This is part 3 of our series on ideas from the book Advances in Financial Machine Learning by Lopez de Prado. Previous posts:
- Part 1: Introduction to "Advances in Financial Machine Learning" by Lopez de Prado
- Part 2: Data structures for financial machine learning.
Labeling data is the practice of assigning classifications to your training data, such that the model you are training can assign, or predict, labels to new data. An example would be an image recognition program that tries to determine what animal is in an image. The training set must be a large collection of labeled photos of animals; every picture of a cat labeled as a cat, every zebra as a zebra, etc. This allows our machine learning techniques to derive a general model for each class (uniquely labeled animal). Once trained, the algorithm will assign labels to each image with varying degrees of confidence and the result with the greatest assigned probability will be checked against the true class. If the model achieves high accuracy here, it will then be used against truly raw and unlabeled data. This is the phase that Facebook's facial recognition algorithm is in, as it assigns labels (names of people) to every photo you upload.
Methods that rely on labeled data generally fall under the umbrella of 'supervised learning' (so called because the learning process involves validation against some objective truth). There do exist inference techniques using unlabeled data, called unsupervised learning, however they are generally less powerful. Max Margenot provides a quick explanation in a YouTube video here. So, we clearly want to use supervised learning methods, and that requires labeled data. How should financial data be labeled to best be fed into a machine learning algorithm? What classes do we want? What would be a useful way to apply these classes to raw, live data to determine if a trade should be made?
Adapted from Dr. Lopez de Prado's 'Advances in Financial Machine Learning,' this notebook presents an intuitive method to classify directional time series returns while maintaining the notion of stop loss and profit taking limit orders: The Triple-Barrier Method.
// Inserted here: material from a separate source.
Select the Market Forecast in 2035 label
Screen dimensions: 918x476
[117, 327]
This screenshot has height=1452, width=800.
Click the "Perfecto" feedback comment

The 'Triple-Barrier' refers to the strategy's two horizontal and one vertical 'barriers' (price or time-based sell signals). The horizontal barriers are multiples of an exponential moving average standard deviation of prices (long-term approximate daily volatility) and the vertical barrier is set a set number of days after the purchase date.
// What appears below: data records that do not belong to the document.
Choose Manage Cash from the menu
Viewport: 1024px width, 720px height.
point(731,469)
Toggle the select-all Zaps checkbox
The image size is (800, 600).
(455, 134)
The method outputs a value in the range of -1 to 1 for each purchase-date and security given, depending on which barrier is first hit. If the top barrier is first, the value is set to 1 because a profit would have been made. If the bottom barrier is reached, losses would be locked in and the value is set to -1. If the purchase times out before either limits are broken and the vertical barrier is hit, the value is set to (-1, 1) scaled by how close the final price was to a barrier (alternatively, if you want to label strictly sufficient price changes, 0 can be output. Experiment, see what makes sense for your algo).
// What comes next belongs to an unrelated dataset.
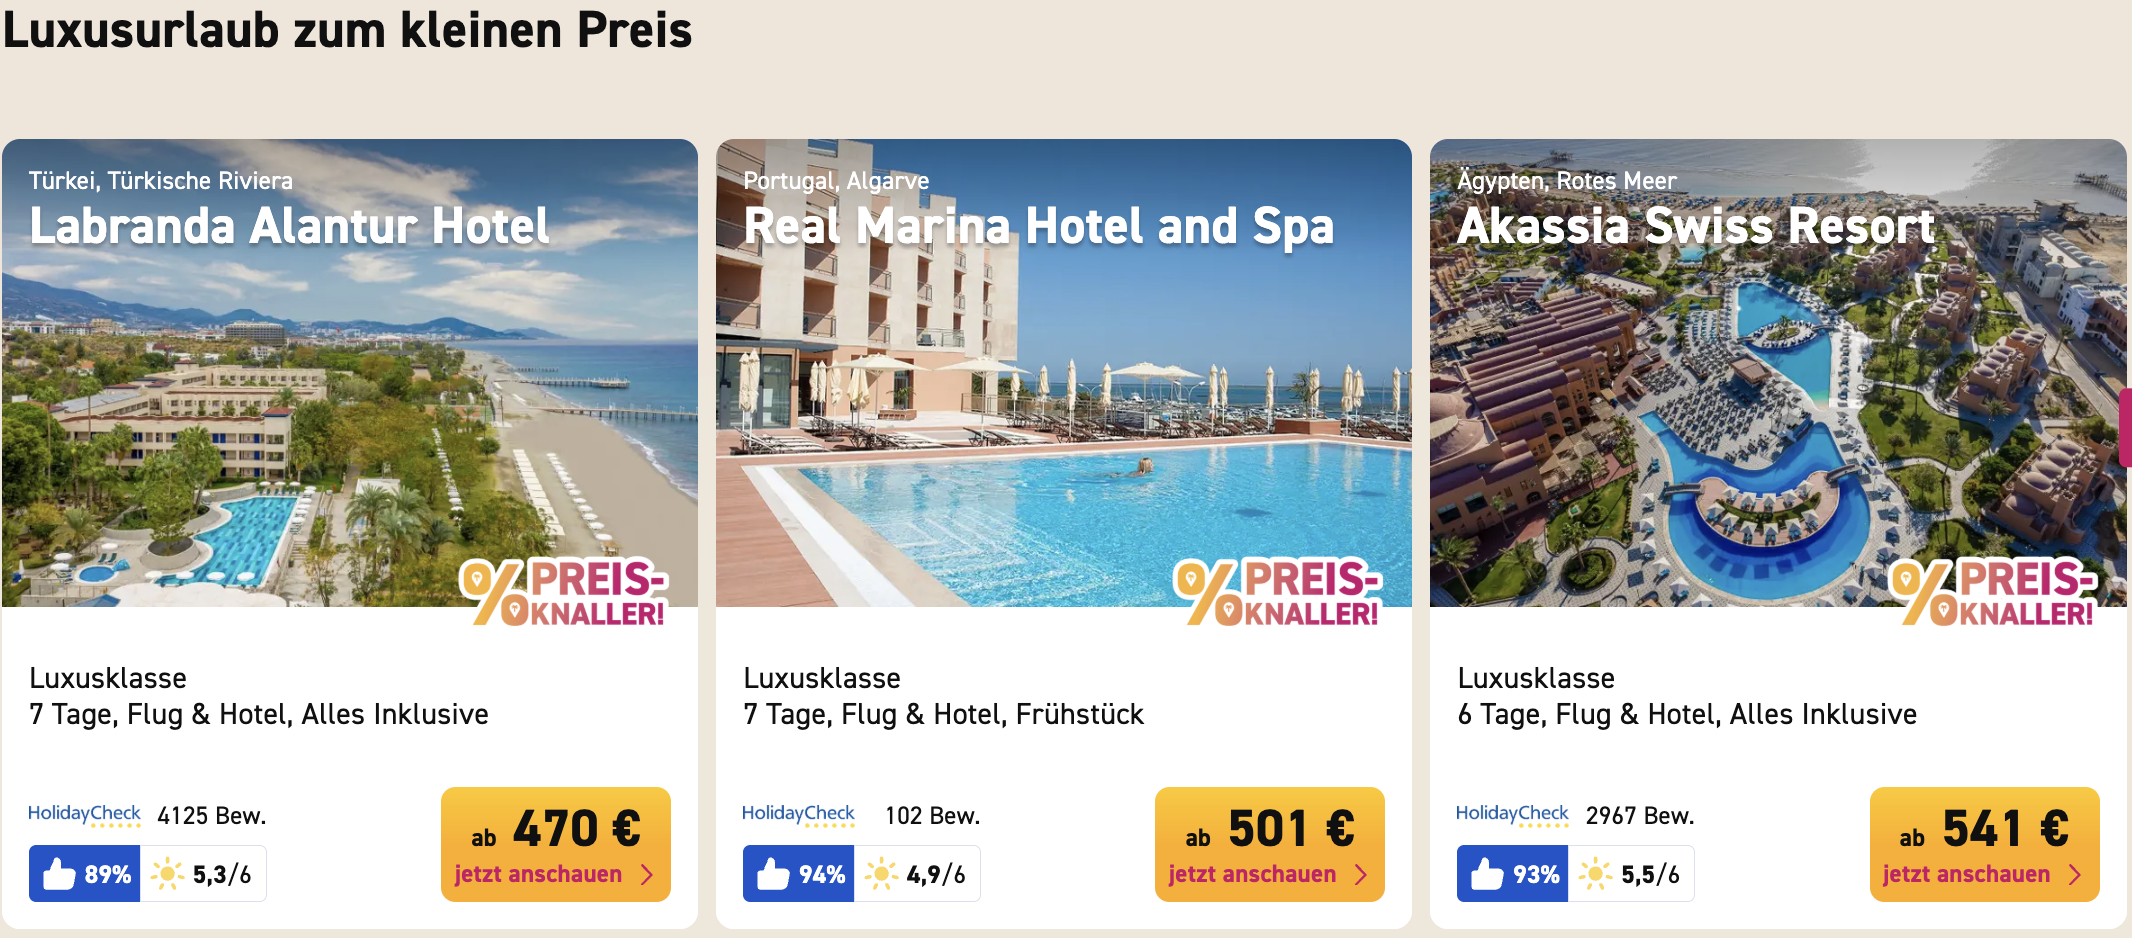Open the Labranda Alantur Hotel title
The width and height of the screenshot is (2132, 938).
(290, 226)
This method accepts as input a price series on some security and assigns the appropriate label assuming a security had been bought on a given date. It then iterates through all bars, up to the vertical bar a set number of days from the starts, and checks if a barrier was crossed. It then assigns the appropriate label as described above. This amounts to one observation, that purchasing this specific security at that specific time would have been profitable or unprofitable with those limits assigned. We then perform this same process for every possible trade initiation on every security in our tradable universe. See our previous post on how these trade initiations can be selected. Note that this method is extremely computationally intensive, and Dr. Lopez de Prado recommends using parallel computing techniques and literal supercomputers at United States National Laboratories. Unless you happen to have access to the latter, there are some options to simplify our problem. We can use lower frequency data (days, or alternative bar types based on a daily frequency), examine a smaller universe of stocks, perhaps artificially limit it to using every other timestamp to analyze, etc. We can also implement basic parallel computing techniques fairly simply, even if you're working on a laptop. Unfortunately, if you want to stay strictly in the Quantopian research platform for the development of your algorithm, you're going to have to cope with long runtimes.